Related Subjects:
|Alpha Thalassaemia
|Anaemia of Chronic Disease
|Aplastic anaemia(AML)
|Autoimmune Haemolytic anaemia (AIHA)
AIHA is a group of anaemia in which increased haemolysis is caused by
antibodies directed against the patient's own RBCs. These autoantibodies are
usually of Ig Type.
About
- Antibodies to red cells shorten red cell survival
- May be an IgG or IgM (rarely IgE or IgA)
- Complement fixation leads to intravascular haemolysis
- The antibody can be more active at differing temperatures
- Those working best at 37°C are warm abs and less than 37°C are cold antibodies
Aetiology
- There are antibodies directed against red blood cell (RBC) surface antigens
- These are found on RBCs and antihuman Globulin will cause agglutination
- Rhesus (Rh) polypeptides are the most common targets
with warm-type
AIHA
- RBC encounters splenic macrophages may
result in phagocytosis of the entire cell
Causes
- Idiopathic 50%
- Secondary 50%
- Drugs: methyldopa, mefenamic acid and L-dopa
- Malignancy of lymphoreticular system
- Systemic lupus erythematosus (SLE)
- Rheumatoid arthritis
- Ulcerative colitis
- Paroxysmal cold haemoglobinuria (PCH)
- Mycoplasma pneumonia
- Cytomegalovirus
Classification by temperature reacts with RBC
- Warm antibodies: reacts best at 37°C
- The majority are warm antibodies and IgG
- Commoner, Autoimmune diseases, SLE, Drugs, Lymphomas
- Steroids are often used and Splenectomy may be indicated
- Some cases require azathioprine and cyclophosphamide
- Cold antibodies: reacts best at lower temperatures
- Usually IgM and maximum activity usually at 4°C with a positive Coomb's test
- Complement mediated intravascular haemolysis
- Haemolysis occurs at cold peripheries
- Mycoplasma, Infectious Mononucleosis - EBV, Lymphomas
- Chronic form in elderly with peripheral cyanosis
Clinical
- Weakness, pallor and jaundice and dark urine
- May have splenomegaly in addition to jaundice and pallor.

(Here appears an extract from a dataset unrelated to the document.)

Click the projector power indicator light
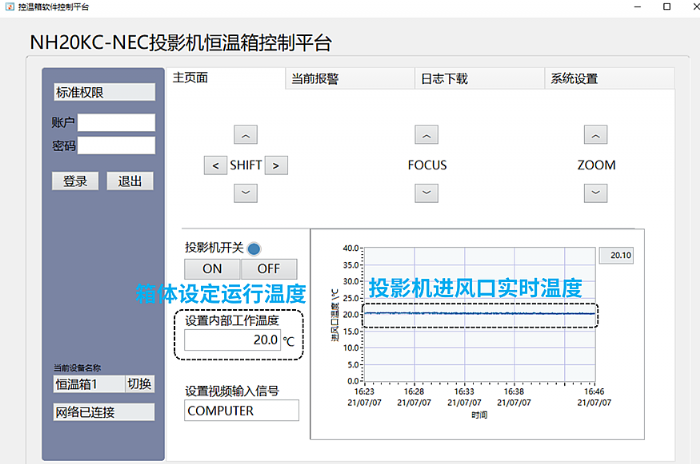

- Those with cold agglutinin disease may have dark urine in cold weather
Investigations
- FBC: Anaemia may be found. The anaemia is macrocytic due to the marked reticulocytosis.
- Blood smear often reveals the presence of
polychromatophilia and spherocytes.
- Haemolysis: raised LDH, peripheral blood smear, raised serum bilirubin, low serum haptoglobin
- The Direct Coomb's is positive (DAT) for both types when antihuman Globulin (AHG) serum causes red cells to agglutinate.
- Warm have Coomb's positive at 37°C and usually IgG
- Cold have Coomb's positive at 4°C and usually IgM
Management
- Supportive. Transfuse if needed. Treat underlying cause.
- Withdraw any cause e.g. likely causative drugs
- COLD: Tends to be transient and do not generally require treatment. Treat cause and advice to avoid cold peripheries - gloves, avoid cold weather and outdoors.